Reviews of bad tools is just as useful as review of good tools. Both exist - they can't all be good.


----------



## 33706

Oh, ok daltguy…Whew! *I just re-read the review of the 'Power-Glide $15 jigsaw"....and by golly it fortunately saved me from blowing my hard-earned $15 for a similar unit!* So I think I'll go ahead with my second choice, the Festool PSB300 after all, for $269 CDN. Jeez, go to a second-hand store or pawn shop, see if you can find a tool with a reputable name that fits your budget, already! Sorry if anyone missed the gentle point I'm trying to make.


----------



## Bertha

I once needed a reciprocating saw to demo a small shed. My better half wouldn't let me buy a Hilti, so I bought the biggest Milwaukee in the shop. I used it for about an hour, packed it up, & I haven't opened it since. She asked why I had to buy such a nice saw for such a small project. I answered, "because I might actually need it one day". Good tools are worth good money.


----------



## travisowenfurniture

I posted this more for it's novelty than it's usefulness. Anyone with any good sense would probably know that a tool by a company called "Power Glide" costing $15 will probably be a short lived tool, even with light use. It's a kind of amusing thing, these super cheap tools, the ones that make Harbor Freight's power tools look like Dewalt. It's a novelty, sort of.

I gave it an honest review without discrediting it's momentary usefulness. The fact that it was $15 was an asset rather than a drawback, because I needed it right away and couldn't have afforded a better tool to do what I needed it to do at that time.

It was totally worth it.


----------



## Jack_T

Travis, I saw the humor in your original post. Don't let the curmudgeons grind you down.


----------



## Sodabowski

Been there, repaired that. Hacking cheap tools can and does extend their actual lifetime


----------



## NBeener

*Reggie*'s list is good.

I also have a number of articles printed out, and simply laying on my DP table, but … the fan in my shop tends to blow them around.

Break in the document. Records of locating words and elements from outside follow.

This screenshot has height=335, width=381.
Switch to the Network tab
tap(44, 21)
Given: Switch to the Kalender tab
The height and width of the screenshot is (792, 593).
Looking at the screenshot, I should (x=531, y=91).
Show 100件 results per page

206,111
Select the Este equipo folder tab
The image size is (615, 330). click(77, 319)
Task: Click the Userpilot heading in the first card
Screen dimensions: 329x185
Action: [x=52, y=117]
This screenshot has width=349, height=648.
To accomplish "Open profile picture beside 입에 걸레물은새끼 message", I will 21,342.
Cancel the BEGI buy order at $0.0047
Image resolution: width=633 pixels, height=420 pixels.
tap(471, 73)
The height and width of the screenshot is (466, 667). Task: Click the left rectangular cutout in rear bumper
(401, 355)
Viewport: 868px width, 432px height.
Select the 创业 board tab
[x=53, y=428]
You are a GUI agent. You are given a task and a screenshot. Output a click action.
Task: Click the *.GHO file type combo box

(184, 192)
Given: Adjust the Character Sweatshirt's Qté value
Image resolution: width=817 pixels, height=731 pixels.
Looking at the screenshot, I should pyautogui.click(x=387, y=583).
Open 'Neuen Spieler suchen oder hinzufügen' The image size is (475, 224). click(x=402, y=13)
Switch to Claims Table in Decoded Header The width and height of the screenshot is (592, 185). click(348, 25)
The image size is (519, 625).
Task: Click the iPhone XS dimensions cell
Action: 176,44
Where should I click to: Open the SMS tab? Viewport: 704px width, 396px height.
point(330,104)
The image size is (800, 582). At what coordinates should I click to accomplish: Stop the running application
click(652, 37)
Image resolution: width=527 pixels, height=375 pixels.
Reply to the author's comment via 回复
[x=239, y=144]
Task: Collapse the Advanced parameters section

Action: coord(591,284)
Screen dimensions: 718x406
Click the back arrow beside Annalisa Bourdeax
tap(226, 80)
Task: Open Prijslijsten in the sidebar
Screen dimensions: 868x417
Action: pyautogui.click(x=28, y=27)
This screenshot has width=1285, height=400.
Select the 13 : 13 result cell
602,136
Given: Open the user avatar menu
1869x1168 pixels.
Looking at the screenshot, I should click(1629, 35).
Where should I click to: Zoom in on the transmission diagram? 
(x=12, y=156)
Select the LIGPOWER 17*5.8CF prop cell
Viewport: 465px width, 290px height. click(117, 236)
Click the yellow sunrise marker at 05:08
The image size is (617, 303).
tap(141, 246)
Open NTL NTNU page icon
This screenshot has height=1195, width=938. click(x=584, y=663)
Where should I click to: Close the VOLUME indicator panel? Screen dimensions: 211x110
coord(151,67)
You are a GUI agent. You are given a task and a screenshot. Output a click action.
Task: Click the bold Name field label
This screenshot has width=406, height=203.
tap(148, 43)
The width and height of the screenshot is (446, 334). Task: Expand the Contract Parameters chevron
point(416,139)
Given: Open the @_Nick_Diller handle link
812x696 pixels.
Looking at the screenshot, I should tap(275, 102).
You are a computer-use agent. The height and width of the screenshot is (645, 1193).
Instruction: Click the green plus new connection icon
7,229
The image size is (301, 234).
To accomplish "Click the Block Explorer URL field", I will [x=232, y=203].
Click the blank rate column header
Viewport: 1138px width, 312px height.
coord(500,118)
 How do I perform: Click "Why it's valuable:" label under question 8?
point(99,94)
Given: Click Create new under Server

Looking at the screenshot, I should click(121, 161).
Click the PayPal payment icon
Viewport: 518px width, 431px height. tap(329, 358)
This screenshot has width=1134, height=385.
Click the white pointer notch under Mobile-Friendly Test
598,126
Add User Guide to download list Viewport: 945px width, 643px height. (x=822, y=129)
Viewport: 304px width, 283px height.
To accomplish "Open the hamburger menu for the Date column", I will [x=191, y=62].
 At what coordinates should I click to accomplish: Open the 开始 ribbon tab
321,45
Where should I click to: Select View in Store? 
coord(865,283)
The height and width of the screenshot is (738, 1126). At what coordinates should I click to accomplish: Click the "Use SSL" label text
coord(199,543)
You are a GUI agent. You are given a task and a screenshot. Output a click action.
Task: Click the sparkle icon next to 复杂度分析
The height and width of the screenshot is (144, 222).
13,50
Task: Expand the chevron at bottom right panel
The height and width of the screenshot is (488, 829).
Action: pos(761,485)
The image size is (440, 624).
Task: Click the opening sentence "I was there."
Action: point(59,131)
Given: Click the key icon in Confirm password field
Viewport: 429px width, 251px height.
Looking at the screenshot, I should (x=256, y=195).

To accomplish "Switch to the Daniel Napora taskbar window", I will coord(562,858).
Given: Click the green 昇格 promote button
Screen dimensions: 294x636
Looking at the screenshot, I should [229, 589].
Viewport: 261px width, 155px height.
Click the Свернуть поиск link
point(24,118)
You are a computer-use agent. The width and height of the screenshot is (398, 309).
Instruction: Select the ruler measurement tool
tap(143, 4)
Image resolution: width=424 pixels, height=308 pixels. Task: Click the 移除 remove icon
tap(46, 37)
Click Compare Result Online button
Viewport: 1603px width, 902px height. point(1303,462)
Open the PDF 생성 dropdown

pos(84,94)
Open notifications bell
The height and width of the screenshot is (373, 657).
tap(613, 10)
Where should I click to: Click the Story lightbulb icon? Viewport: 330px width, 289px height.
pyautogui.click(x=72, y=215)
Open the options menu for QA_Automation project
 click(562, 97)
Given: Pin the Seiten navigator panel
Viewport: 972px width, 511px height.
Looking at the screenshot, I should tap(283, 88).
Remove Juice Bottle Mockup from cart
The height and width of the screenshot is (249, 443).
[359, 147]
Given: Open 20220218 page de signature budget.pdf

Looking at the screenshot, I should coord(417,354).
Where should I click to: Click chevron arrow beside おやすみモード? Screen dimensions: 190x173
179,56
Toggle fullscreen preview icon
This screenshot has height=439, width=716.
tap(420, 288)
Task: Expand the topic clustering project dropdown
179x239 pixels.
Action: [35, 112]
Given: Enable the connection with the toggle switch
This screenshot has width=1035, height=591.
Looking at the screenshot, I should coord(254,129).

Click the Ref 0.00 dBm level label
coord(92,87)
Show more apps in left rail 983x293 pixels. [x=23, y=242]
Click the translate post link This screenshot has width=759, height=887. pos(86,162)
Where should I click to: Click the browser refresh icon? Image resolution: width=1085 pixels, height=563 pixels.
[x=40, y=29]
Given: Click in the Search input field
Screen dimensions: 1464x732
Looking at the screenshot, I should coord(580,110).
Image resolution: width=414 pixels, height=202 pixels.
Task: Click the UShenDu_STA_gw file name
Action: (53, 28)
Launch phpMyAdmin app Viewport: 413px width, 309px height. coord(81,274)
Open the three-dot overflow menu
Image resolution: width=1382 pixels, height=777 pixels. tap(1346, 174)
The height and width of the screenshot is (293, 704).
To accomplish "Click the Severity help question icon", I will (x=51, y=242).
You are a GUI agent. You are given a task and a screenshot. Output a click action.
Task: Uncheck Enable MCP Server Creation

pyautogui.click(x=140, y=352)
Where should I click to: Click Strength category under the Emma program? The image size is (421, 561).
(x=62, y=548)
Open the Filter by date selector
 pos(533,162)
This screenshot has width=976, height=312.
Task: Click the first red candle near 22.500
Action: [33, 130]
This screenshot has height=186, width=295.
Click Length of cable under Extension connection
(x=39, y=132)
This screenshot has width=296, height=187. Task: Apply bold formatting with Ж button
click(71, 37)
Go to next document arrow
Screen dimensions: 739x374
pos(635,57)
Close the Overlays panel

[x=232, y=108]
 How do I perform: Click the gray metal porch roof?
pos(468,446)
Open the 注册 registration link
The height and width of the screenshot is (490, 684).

This saw would make an excellent paperweight.


----------



## dbhost

This thing sounds like a Harbor Freight jigsaw would be an upgrade!


----------



## travisowenfurniture

I might open it up to fix it, but I don't want to let the cardboard parts and sticks fall out.


----------



## BigJimAK

Worry more about keeping the "magic smoke" inside the tool!! <g>


----------



## Grandpa

I was in Chicago land trying to put some furring strips on my the basement wall in my daughters house. I had burned up $30 in masonry drill bits. I called and could rent a Milwaukee hammer drill at the only rental in the immediate area. I went there and got more screws and bits. When I approached the counter the clerk said I hope you don't need a hammer drill. I said I called about it and I hope you didn't rent it to someone in the last 15 minutes. He said it burned up 2 weeks ago. The 2 clerks argued for a bit about why the information wasn't shared. I asked wht they were going to do. They messed around for a while. I am thinking they will open up a new drill and let me have it. Not so. This rental was in TruValue hardware. the same man also owned ACE. the guy at the rental counter called ACE and asked if they had a hammer drill on the "import" counter. Yes they did. It is a Power Glide for $30. I wasn't ready to buy a Drill like this. Finally he said "look you were prepared to give me $25 to rent a drill for a couple of hours work. You are driving screws and it uses a small drill bit. Go buy it and if that is waht you use it for it will last a long time. Don't expect to make a living with it and don't expect to drill many large holes with it." I di buy it and it worked very well. If I had bought it in the firts place I wouldn't have burned up the $30 in drill bits. I still have it and use it about once every 3 years. I will keep it. It doesn't owe me anything. Is it my best tool….har har har. It did its job and I would gladly do it again. I don't make a living with the tool. There is a place for those tools but. they are okay when you need the tool once. You get what you paid for. I just hate it when I don't get what I paid for. Sometimes expensive tools with big names don't hold up either.


----------